Esses problemas estão relacionados a quê?
Têm a ver com a própria característica do presidente, que não é uma
pessoa de diálogo fácil, Faltou unir governadores e prefeitos. Isso
ficou muito claro em todos os momentos da pandemia.
Qual a avaliação que o senhor faz da aliança do presidente com o Centrão?
Pelo discurso que Bolsonaro sempre fez, essa é uma grande incoerência,
mas entendo o movimento que ele está fazendo. Acho que não está errado
em fazer a aliança. O governo precisa de uma base parlamentar, precisa
dialogar com os políticos. Dialogar não significa necessariamente
praticar desvios de conduta. O presidente foi um personagem que
criminalizou muito a política ao longo de sua trajetória e agora teve
que se render a ela. Não vejo como crítica. Pelo contrário: é um passo
importante. Só diria que é tardio.
Como interpretou as declarações do governo de que só teremos eleições se for com o voto impresso?
Quero crer que o ministro Braga Neto tenha dito a verdade quando
desmentiu a notícia. Seria um caso de muita gravidade se isso tivesse
acontecido. Seria inaceitável. Em relação a Bolsonaro, ele presta um
desserviço enorme ao Brasil. Bolsonaro tem que se tocar que ele é a
maior liderança do País, eleito pelo voto direto, com o sistema que está
aí. Eu também disputei minhas eleições por esse sistema. Ganhei seis e
perdi duas. Fiquei triste, lambi feridas, mas nunca contestei a lisura
do processo, que é limpo. Bolsonaro tem que governar bem. Se fizer isso,
vai ganhar a eleição por voto eletrônico ou pelo impresso. Se governar
mal, pode botar voto impresso que o papel só vai registrar a derrota
nele. É inaceitável que se cogite não ter eleição. É o limite que tem
que unir todos os brasileiros. Essa linha não pode ser ultrapassada.
Tenho mil opiniões para dar sobre certas manipulações feitas durante o
período eleitoral. Mas eu perdi a eleição na urna. Perdi porque tinha
uma onda bolsonarista que elegeu um ex-juiz 171 e também o próprio
presidente. É a vida como ela é. Fiquei triste, mas perdi. Esse limite
não pode ser desrespeitado. Muito menos pelo presidente da República.
O senhor apoiaria o impeachment de Bolsonaro?
Sou contra a banalização do impeachment. Sempre fui contra o impeachment
de Dilma. Não achava que ela estava indo bem no governo, mas ela foi
eleita. Essa banalização do instrumento do impeachment é muito ruim. É
algo que a gente tem que tomar só no limite. Não me parece que haja,
hoje, clima ou razão para abrir um processo de impeachment. A gente está
muito perto das eleições. O Brasil precisa parar com essa mania de ter
instituições frágeis e achar que a cada momento de impopularidade de um
governante seja motivo para ficar fazendo impeachment. É ruim para a
democracia, para o País. Assim como fui contra o impeachment de Dilma,
sou contra o de Bolsonaro.

_Tarefa A_.
Quais são todas as perguntas feitas ao entrevistado na entrevista acima sobre o governo Bolsonaro?
_Tarefa B_.
Escreva a continuação da entrevista acima sobre o governo Bolsonaro, começando logo depois da última frase.

_Linhas fornecidas_.
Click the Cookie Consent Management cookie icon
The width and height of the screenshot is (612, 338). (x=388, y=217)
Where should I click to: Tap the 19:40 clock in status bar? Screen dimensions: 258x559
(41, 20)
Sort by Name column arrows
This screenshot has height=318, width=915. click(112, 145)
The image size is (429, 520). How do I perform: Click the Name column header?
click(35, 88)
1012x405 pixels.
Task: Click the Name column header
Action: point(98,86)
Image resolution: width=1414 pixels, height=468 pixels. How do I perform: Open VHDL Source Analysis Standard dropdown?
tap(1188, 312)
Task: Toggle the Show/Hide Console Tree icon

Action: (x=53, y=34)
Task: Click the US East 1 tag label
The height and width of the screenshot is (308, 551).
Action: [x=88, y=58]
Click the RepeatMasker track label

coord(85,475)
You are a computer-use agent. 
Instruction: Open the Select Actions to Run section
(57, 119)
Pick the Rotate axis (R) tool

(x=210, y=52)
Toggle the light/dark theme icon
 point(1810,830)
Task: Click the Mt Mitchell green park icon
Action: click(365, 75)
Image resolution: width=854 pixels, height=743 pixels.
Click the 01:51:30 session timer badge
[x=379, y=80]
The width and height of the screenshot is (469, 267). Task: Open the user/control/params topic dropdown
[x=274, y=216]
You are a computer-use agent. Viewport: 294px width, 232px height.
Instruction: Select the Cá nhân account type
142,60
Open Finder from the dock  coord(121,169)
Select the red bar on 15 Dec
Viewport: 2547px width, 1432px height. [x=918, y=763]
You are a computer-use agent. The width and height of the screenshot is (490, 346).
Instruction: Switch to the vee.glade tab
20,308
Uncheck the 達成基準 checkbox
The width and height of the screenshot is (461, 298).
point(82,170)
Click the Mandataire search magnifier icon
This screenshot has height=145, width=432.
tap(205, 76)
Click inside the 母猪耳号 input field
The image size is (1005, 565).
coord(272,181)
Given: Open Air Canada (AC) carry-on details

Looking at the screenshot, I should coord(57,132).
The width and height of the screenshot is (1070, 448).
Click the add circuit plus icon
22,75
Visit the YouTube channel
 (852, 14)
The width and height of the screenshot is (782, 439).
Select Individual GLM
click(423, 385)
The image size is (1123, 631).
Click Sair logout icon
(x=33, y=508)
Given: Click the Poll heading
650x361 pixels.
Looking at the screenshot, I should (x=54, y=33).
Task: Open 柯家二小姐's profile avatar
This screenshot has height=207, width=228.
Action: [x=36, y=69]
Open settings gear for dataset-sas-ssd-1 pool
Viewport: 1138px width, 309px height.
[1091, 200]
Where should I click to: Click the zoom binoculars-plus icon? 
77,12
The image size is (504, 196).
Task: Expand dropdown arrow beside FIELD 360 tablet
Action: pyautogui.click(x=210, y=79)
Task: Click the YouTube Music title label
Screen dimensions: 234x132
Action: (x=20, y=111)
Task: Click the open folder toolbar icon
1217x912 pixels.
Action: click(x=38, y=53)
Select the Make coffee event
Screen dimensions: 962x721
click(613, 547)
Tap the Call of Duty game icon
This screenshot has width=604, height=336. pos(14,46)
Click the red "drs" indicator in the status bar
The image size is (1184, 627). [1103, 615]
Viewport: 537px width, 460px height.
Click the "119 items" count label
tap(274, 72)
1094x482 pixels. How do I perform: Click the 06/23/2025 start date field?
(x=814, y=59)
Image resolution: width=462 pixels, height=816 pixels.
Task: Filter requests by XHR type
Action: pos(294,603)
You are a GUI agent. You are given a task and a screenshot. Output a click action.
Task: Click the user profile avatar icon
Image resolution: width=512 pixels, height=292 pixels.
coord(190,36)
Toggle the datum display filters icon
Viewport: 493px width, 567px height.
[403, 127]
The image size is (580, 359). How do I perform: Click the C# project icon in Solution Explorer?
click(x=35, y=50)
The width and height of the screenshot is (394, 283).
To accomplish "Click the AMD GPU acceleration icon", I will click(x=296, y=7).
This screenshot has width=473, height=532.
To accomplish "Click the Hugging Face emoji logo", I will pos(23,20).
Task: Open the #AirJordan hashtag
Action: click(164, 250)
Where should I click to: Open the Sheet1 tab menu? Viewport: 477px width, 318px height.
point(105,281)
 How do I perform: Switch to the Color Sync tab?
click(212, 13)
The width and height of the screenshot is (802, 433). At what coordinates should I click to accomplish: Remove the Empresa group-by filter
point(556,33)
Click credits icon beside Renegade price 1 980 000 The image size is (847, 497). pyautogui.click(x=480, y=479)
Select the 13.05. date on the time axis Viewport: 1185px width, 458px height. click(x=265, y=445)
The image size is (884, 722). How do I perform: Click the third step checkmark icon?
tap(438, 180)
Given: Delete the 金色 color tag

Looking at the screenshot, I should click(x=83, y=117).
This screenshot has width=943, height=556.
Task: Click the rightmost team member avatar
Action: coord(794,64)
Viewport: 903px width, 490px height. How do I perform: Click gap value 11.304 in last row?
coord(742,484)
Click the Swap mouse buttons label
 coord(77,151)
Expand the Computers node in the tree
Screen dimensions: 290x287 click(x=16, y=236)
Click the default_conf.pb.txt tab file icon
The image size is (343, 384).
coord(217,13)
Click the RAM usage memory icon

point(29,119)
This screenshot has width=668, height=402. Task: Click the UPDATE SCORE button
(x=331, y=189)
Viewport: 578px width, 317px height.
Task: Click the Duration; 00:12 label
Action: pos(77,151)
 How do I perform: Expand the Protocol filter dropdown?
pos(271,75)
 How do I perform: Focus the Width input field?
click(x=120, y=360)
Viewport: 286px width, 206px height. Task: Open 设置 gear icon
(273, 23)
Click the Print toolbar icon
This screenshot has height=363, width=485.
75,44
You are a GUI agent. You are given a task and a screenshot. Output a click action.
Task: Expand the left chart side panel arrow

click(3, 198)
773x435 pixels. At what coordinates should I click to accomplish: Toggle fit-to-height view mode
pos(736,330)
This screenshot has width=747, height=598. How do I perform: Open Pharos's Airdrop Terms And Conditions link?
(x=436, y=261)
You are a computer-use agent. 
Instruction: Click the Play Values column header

_Resposta A_.
- Esses problemas estão relacionados a quê?
- Qual a avaliação que o senhor faz da aliança do presidente com o Centrão?
- Como interpretou as declarações do governo de que só teremos eleições se for com o voto impresso?
- O senhor apoiaria o impeachment de Bolsonaro?

_Resposta B_.
Como foi sua reunião com Lula?
Esse tema está tomando conta da agenda mais do que deveria. Já estive
com Lula, com Ciro Gomes, com Eduardo Leite, com Rodrigo Pacheco, entre
tantos outros. Tenho recebido vários políticos aqui no Rio e,
infelizmente, o encontro com Lula é o assunto que acaba sendo tratado.
Acha que há espaço para uma candidatura da terceira via em 2022?
Há espaço para muitas candidaturas. O candidato do meu partido é o
senador Rodrigo Pacheco. Esse é o caminho que vamos seguir. Um partido
grande, como o PSD, precisa ter candidatura própria. E, no segundo
turno, discutiremos as questões de alianças.
O que o leva a recuperar as obras do legado olímpico da Rio 2016?
Os equipamentos dos jogos olímpicos no Rio, em 2016, realizados quando
eu também era o prefeito, foram muito simples, diferentes dos que vimos
na China ou em Munique, por exemplo. No Rio, não tivemos obras que
viraram elefantes brancos depois. Tivemos um parque olímpico com
instalações simples. O que faltou por aqui foi completar o legado em
relação ao parque da Barra. É o que estamos fazendo agora. O problema
por aqui é que a cidade foi largada por um prefeito incompetente, que
foi o Marcelo Crivella. Esse abandono incluiu as obras da olimpíada.
Ruas esburacadas, cidade mal cuidada, escolas sem funcionar, assim como
os legados olímpicos. O Crivella representou essa cidade largada. E nós,
aos poucos, estamos tentando recuperá-la.